Nothing could have been achieved by the infant Jesus being slaughtered by Herod – his mission to bring Good News would have died with him at that point.
Yet Jesus was not spared slaughter indefinitely: he was truly human and subject to the same laws of nature as each one of us. So the moment of accepting incarnation, being born in flesh, was also the moment of accepting a mortal death. And with the wisdom of hindsight we can see that sooner or later the authorities were going to take issue with his radical message of God’s love for the least and the lowest, Jesus’ breaking of the rules of order in society.
Jesus is not entirely spared the massacre of the innocents – God merely delays his fate so that the Good News can first be heard and the kingdom shown in Jesus’ life.
So where does this leave us? When the innocents of today are massacred – by soldier’s sword or terrible accident or human folly – how can there possibly be Good News?
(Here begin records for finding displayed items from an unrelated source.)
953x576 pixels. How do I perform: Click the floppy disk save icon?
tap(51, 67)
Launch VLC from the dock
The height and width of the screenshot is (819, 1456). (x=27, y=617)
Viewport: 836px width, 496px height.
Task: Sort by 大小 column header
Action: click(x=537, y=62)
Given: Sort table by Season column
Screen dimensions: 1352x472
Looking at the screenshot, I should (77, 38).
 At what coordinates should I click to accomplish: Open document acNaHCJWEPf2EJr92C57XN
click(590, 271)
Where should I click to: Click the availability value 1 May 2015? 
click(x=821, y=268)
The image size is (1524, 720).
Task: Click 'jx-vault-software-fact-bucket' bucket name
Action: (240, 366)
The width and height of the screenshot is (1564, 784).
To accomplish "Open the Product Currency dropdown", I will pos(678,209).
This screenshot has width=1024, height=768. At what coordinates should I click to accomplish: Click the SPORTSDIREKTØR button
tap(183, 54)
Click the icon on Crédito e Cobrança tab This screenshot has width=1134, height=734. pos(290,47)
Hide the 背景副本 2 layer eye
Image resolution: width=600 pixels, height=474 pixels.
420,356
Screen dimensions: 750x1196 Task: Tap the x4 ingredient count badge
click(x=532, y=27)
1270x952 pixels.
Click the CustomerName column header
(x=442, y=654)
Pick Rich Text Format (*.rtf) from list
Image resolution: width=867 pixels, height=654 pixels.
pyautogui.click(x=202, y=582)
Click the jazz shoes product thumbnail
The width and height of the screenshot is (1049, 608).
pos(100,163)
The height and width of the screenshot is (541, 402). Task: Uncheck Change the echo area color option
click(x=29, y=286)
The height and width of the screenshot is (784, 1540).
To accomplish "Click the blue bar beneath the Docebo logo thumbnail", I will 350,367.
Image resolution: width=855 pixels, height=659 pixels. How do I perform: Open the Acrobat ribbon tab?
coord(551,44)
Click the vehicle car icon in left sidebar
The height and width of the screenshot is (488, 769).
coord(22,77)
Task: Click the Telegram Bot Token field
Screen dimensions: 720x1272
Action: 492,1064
Jesus shows us God with us: weeping with the sorrowful as the God who truly shares our humanity, nerving us to stand for justice and peace against all the odds, calling us forward into his kingdom of light.
And isn’t this better news, in the end, than being told that God is with us only in the good parts of our lives – when we are strong, or victorious, or feel blessed?
When life is at its darkness, we are promised light.
When pain threatens to overwhelm us utterly, we are promised hope.
When innocence dies, we are promised new life.
This is the real good news, the true depth of God with us, the gritty truth of incarnation, of God made flesh.
And if all this isn’t amazing enough, as we stand at the brink of the New Year God offers us a promise and a challenge.
He will be with us – here in all our worship and whenever we are in need in this year to come.
But we are not promised protection while those around us suffer. We are called to be the body of Christ, to be God enfleshed for the suffering and the hopeless. We are called to offer the Good News in a hurting world – God with us, in 2011 and until the end of time.
So may we use the future god gives us to grow in the knowledge of God with us and to share that Good News with our neighbours.